As mudanças abruptas levantaram temores sobre o que Trump pode tentar fazer em seus últimos dois meses de mandato

Redação Jornal de Brasília

12/11/2020 14h33

As palavras ditas pelo principal oficial militar dos Estados Unidos soavam familiares, mas no meio de uma semana caótica no Pentágono, elas foram particularmente comoventes. “Somos únicos entre os militares”, disse o general Mark Milley, chefe do Estado-Maior Conjunto. “Não fazemos juramento a um rei ou rainha, tirano ou ditador. Não fazemos juramento a um indivíduo.”

Milley falou na noite de quarta-feira, 11, na inauguração de um museu do Exército, na mesma semana em que viu o presidente Donald Trump despedir o secretário de Defesa Mark Esper e instalar três pessoas leais a ele em cargos políticos do Pentágono. As mudanças abruptas levantaram temores sobre o que Trump pode tentar fazer em seus últimos dois meses de mandato – e se a histórica neutralidade política dos militares dos Estados Unidos poderia ser enfraquecida.

- _Exercício curto_:
De acordo com a notícia, por que as palavras do general Mark Milley foram particularmente comoventes, apesar de soarem familiares? Responda em uma a três frases.

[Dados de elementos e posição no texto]
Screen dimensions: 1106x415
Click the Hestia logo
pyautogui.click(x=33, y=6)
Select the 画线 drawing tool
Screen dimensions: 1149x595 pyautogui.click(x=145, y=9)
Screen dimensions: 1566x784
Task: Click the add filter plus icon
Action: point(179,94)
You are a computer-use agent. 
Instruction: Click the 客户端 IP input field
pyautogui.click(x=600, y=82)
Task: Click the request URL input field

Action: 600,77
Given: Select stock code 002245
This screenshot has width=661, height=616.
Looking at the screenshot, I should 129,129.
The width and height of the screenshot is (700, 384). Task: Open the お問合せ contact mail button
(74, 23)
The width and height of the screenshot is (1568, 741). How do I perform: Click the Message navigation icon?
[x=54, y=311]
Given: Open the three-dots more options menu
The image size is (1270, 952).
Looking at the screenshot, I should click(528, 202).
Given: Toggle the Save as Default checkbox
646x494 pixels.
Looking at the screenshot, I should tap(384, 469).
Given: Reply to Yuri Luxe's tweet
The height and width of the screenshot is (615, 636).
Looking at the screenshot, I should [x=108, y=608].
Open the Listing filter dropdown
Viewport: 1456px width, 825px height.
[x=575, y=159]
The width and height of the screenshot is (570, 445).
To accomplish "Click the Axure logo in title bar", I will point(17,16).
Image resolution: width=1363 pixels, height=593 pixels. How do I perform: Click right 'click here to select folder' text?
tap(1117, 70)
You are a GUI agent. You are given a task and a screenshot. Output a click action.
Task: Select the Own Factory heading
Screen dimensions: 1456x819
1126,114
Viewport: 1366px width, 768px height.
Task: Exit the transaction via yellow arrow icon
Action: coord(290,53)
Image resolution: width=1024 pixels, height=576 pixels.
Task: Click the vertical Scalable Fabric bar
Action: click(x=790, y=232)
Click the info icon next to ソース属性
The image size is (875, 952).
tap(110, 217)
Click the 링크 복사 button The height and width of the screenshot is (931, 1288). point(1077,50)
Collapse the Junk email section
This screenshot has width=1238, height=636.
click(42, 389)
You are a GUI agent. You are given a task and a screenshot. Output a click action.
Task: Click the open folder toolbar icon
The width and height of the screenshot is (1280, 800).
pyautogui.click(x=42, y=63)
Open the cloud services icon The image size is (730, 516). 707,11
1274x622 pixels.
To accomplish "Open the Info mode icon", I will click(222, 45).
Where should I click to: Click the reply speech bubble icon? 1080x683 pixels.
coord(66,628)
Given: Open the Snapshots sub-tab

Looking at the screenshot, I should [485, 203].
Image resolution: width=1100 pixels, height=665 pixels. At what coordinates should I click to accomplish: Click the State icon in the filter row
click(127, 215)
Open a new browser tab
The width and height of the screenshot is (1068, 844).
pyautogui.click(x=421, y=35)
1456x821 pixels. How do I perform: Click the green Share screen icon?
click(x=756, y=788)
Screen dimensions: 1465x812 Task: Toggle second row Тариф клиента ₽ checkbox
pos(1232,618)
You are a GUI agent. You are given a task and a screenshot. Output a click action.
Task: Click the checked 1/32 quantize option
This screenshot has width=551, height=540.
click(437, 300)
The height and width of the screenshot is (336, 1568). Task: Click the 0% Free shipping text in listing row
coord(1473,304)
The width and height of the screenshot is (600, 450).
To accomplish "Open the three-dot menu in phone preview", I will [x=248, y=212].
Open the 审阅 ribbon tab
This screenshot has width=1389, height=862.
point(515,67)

- _Resposta_:
Elas foram ditas no meio de uma semana caótica no Pentágono. Foi a mesma semana em que Trump demitiu o secretário de Defesa Mark Esper e instalou três pessoas leais a ele em cargos políticos do Pentágono.